$225,000 fine near HSE maximum

Classy work from the Sunday Times

A major newspaper report on the death of a Fletcher Concrete employee has raised public awareness of management responsiveness and the price of serious breaches.
Esera Visesio, known as “Ezra”, died at Stresscrete’s South Auckland yard when a wire rope on a gantry crane snapped, dropping the 5800kg precast concrete panel it was lifting, the Sunday Times reported in its 2300 word feature “Death of a working man” on July 8, 2007.
“A court found Fletcher Concrete and Infrastructure (trading as Stresscrete) knew the crane had no safety device – having been told repeatedly by workers and maintenance contractors – but used it anyway,” writes Times reporter Tony Wall, using source material provided by the Department of Labour.
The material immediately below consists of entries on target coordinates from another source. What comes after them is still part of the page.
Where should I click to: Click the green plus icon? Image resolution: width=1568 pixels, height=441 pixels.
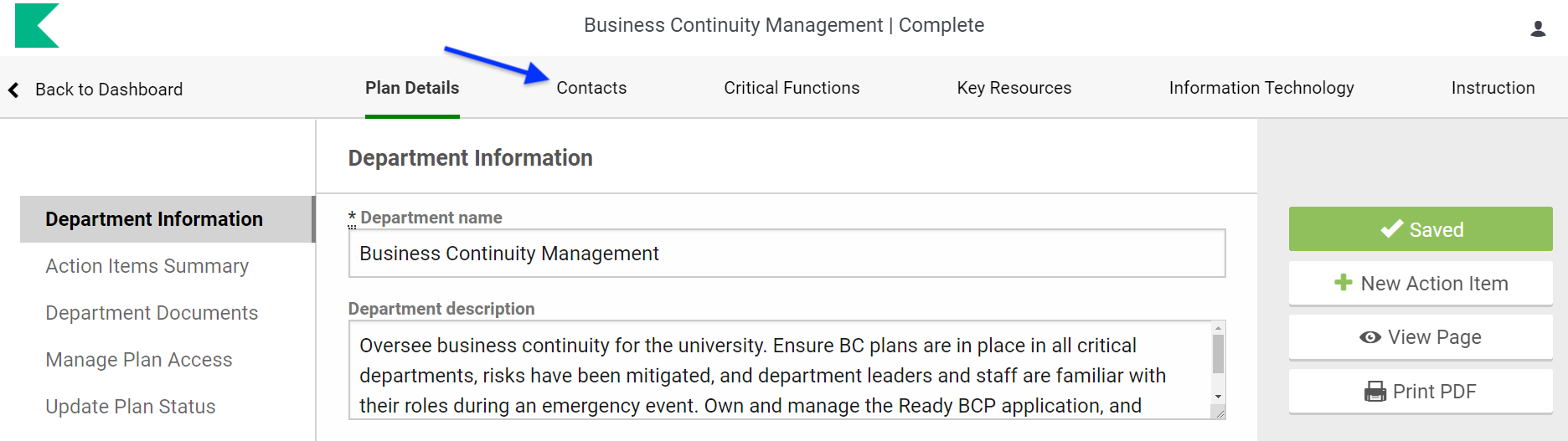1344,283
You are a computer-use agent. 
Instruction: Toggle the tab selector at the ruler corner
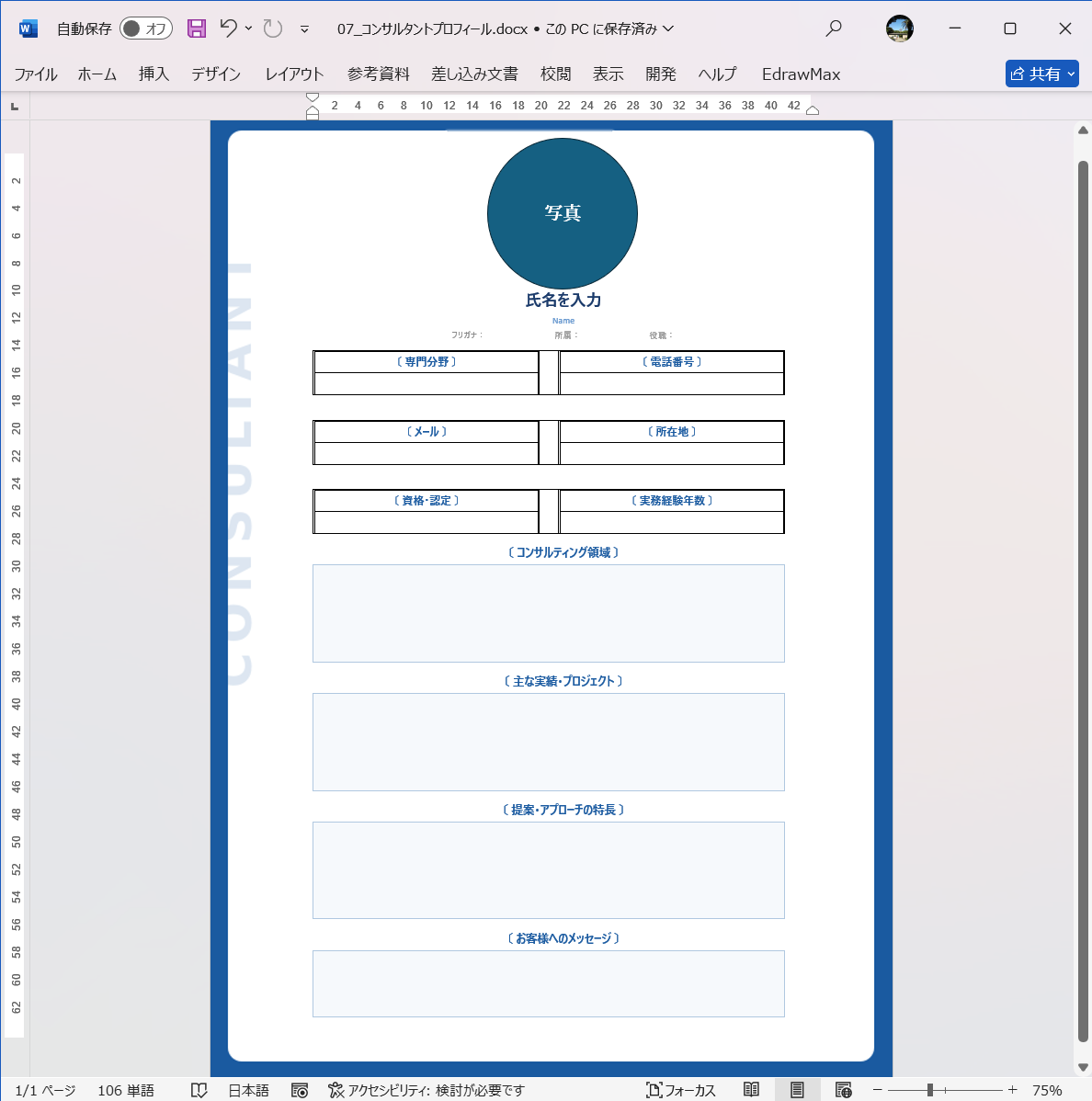click(x=14, y=105)
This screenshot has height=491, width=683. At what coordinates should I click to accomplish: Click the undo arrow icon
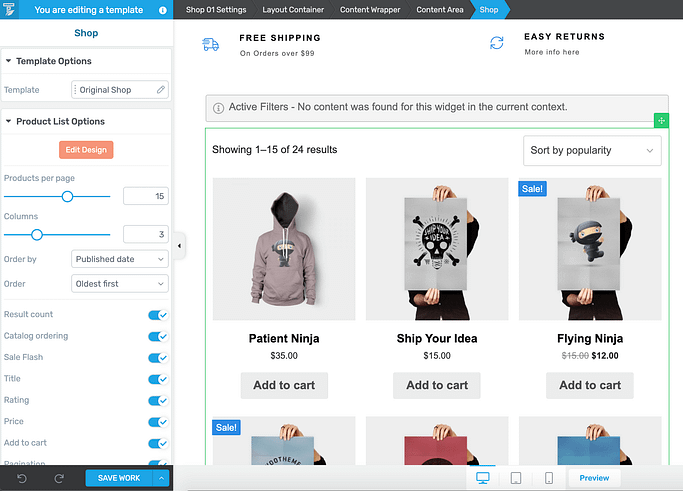22,478
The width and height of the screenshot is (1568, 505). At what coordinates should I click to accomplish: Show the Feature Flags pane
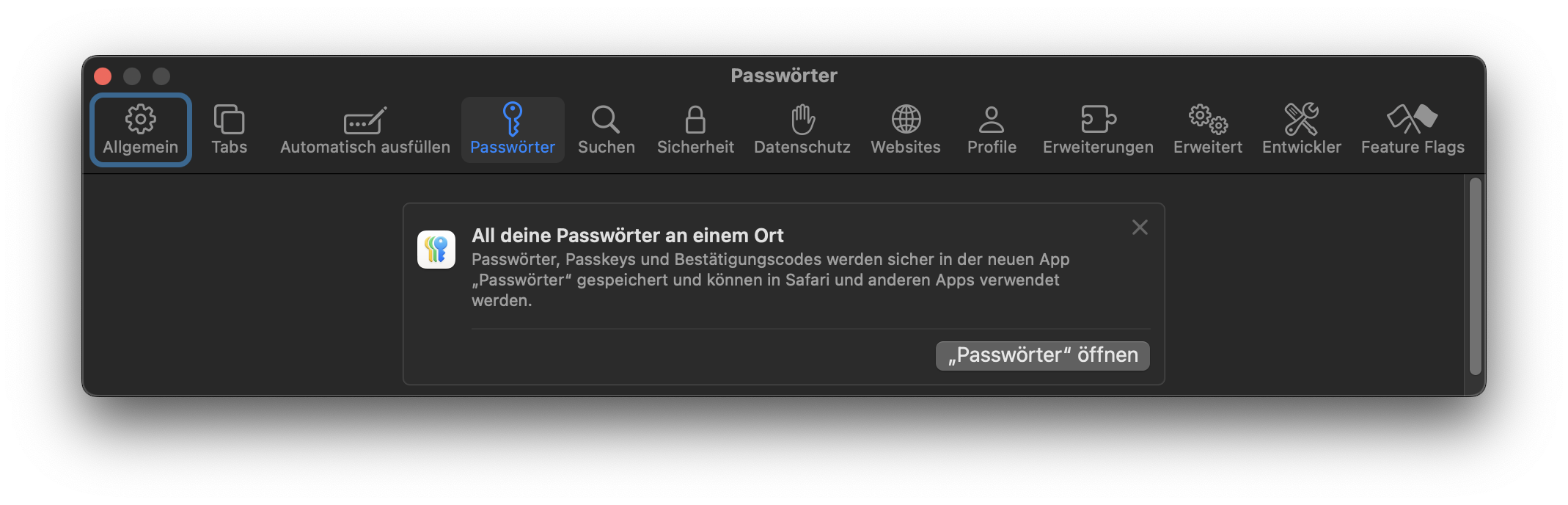pyautogui.click(x=1413, y=130)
The March 2005 workplace death earned Stresscrete a record $225,000 fine in New Zealand for an industrial accident, and the written ruling saw Papakura District Court judge John Cadenhead note that Fletchers had already paid around $250,000 to a number of parties.
Employment lawyer Grant Nicholson of Kensington Swan says average fines for workplace safety breaches have increased from $5-$6000 in 2003-4 to an average $10,000 now.
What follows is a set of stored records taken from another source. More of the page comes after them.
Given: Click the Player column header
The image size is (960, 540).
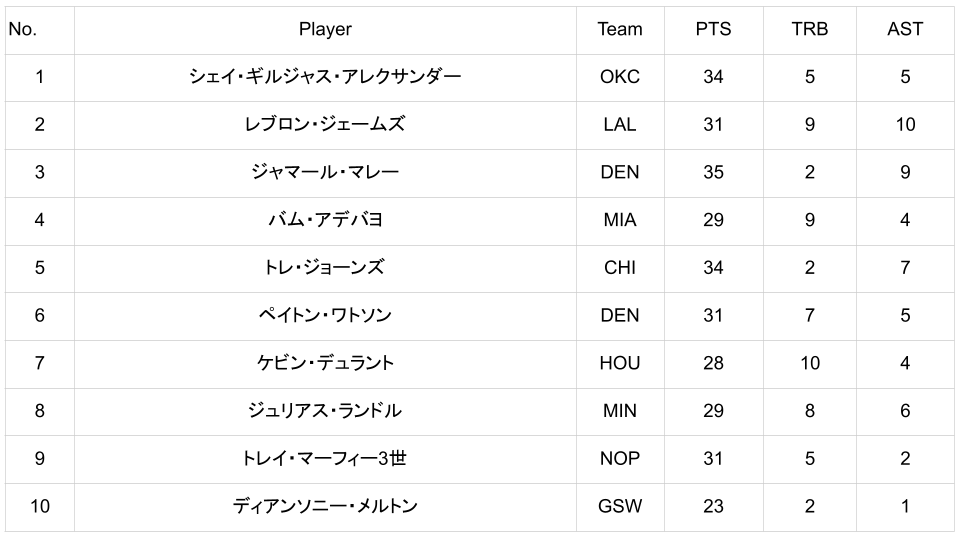Looking at the screenshot, I should pyautogui.click(x=325, y=29).
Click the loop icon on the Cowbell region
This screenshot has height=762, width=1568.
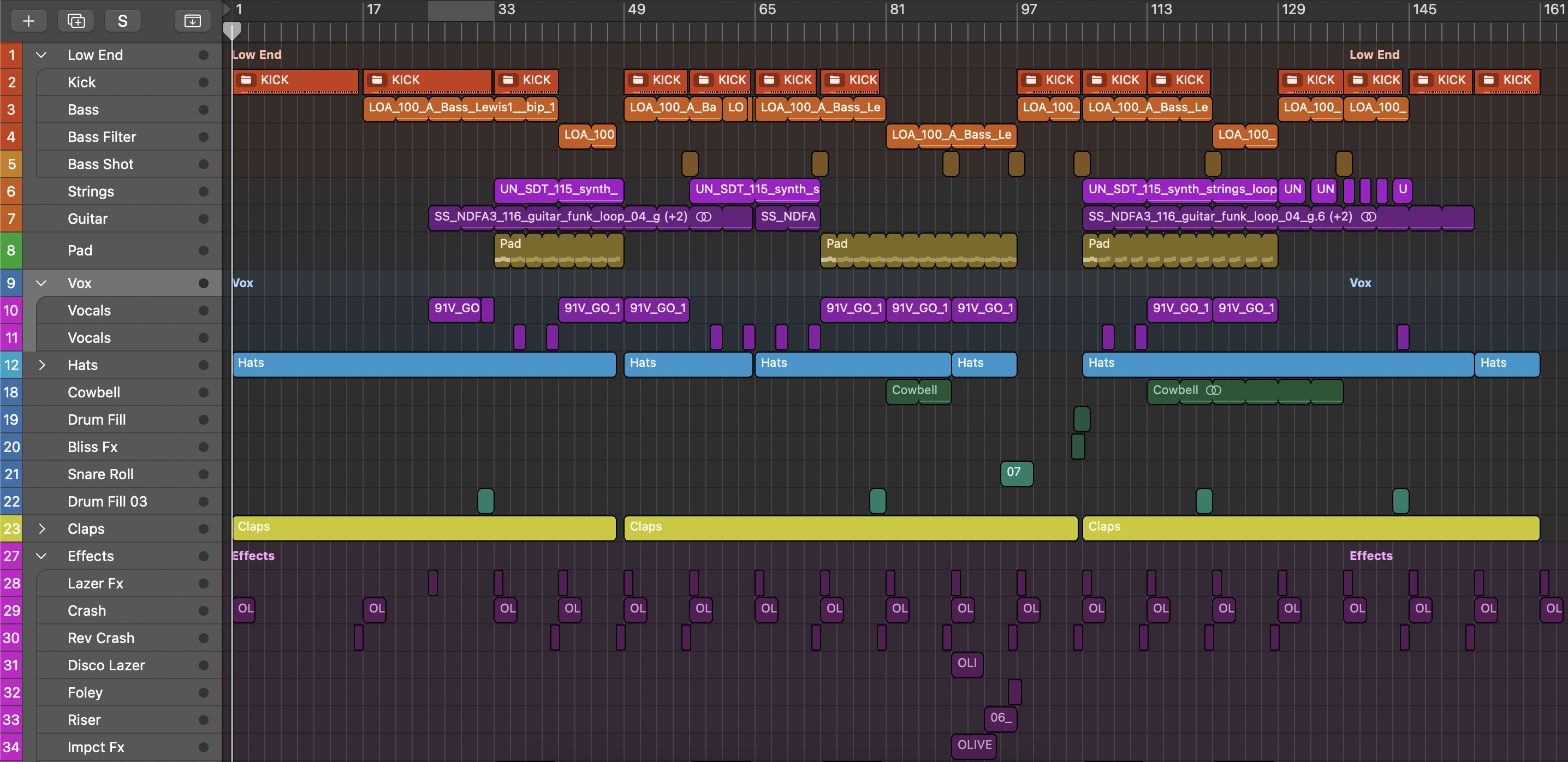tap(1213, 390)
But Judge Cadenhead’s order against Fletcher Concrete is at the top of the scale allowed by the Health and Safety in Employment Act [see subby 1:02 on sentencing trends].
Grant says this it should be noted that the penalty for Ezra’s death was “all calculated as a fine not reparations”—due to the prior payment from Fletcher Concrete. A second worker hurt in the incident received $20,000 in personal compensation.